-- DATA UNDER STUDY follows --

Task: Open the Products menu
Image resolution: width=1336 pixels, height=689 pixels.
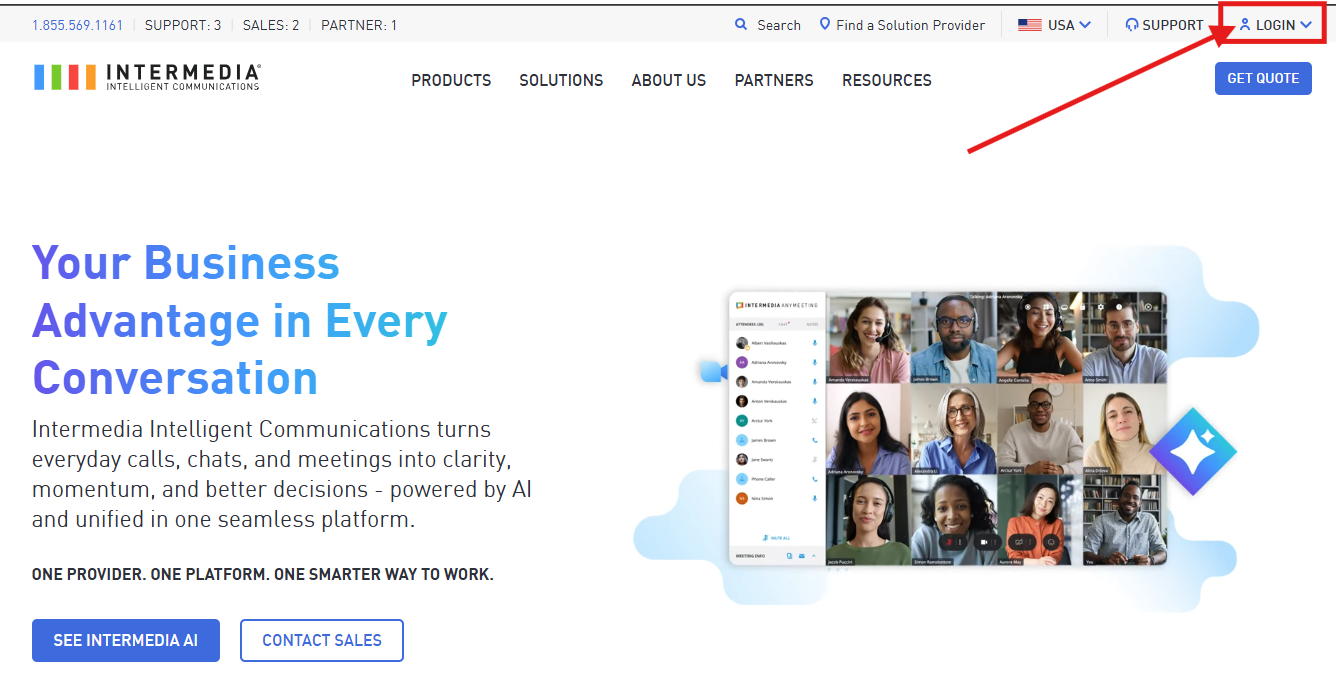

-- DATA UNDER STUDY concluded --
-- DATA UNDER STUDY follows --

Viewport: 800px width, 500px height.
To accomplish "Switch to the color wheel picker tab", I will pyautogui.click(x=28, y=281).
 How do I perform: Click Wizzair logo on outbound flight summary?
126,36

-- DATA UNDER STUDY concluded --
-- DATA UNDER STUDY follows --

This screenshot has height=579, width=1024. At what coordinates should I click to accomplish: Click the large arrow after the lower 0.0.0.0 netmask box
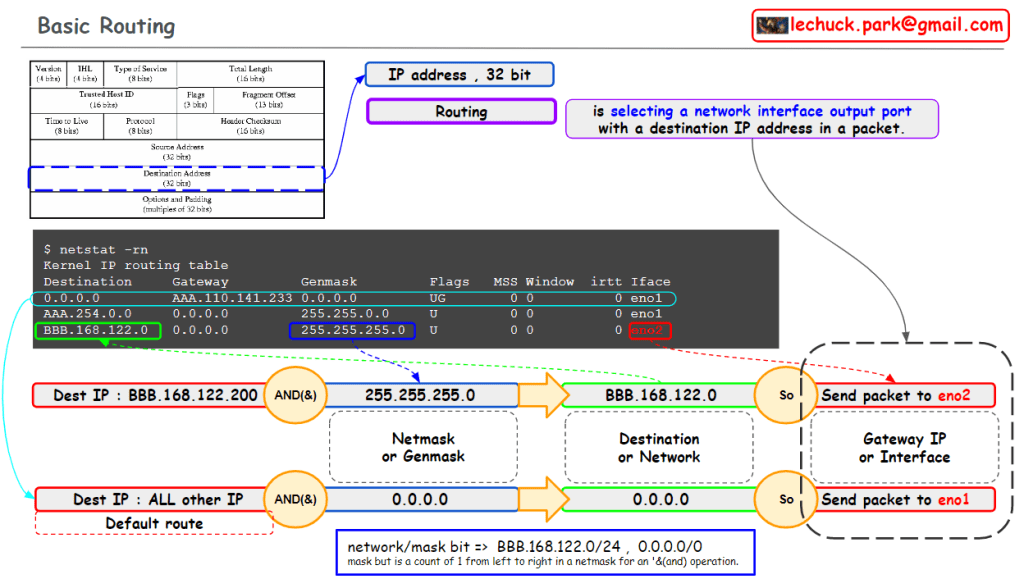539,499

-- DATA UNDER STUDY concluded --

WORK ITEM
Only the lines above from the one with "Task: Open the Products menu" up to and including the one with "Image resolution: width=1336" should be repeated, exactly as written.

OUTPUT
Task: Open the Products menu
Image resolution: width=1336 pixels, height=689 pixels.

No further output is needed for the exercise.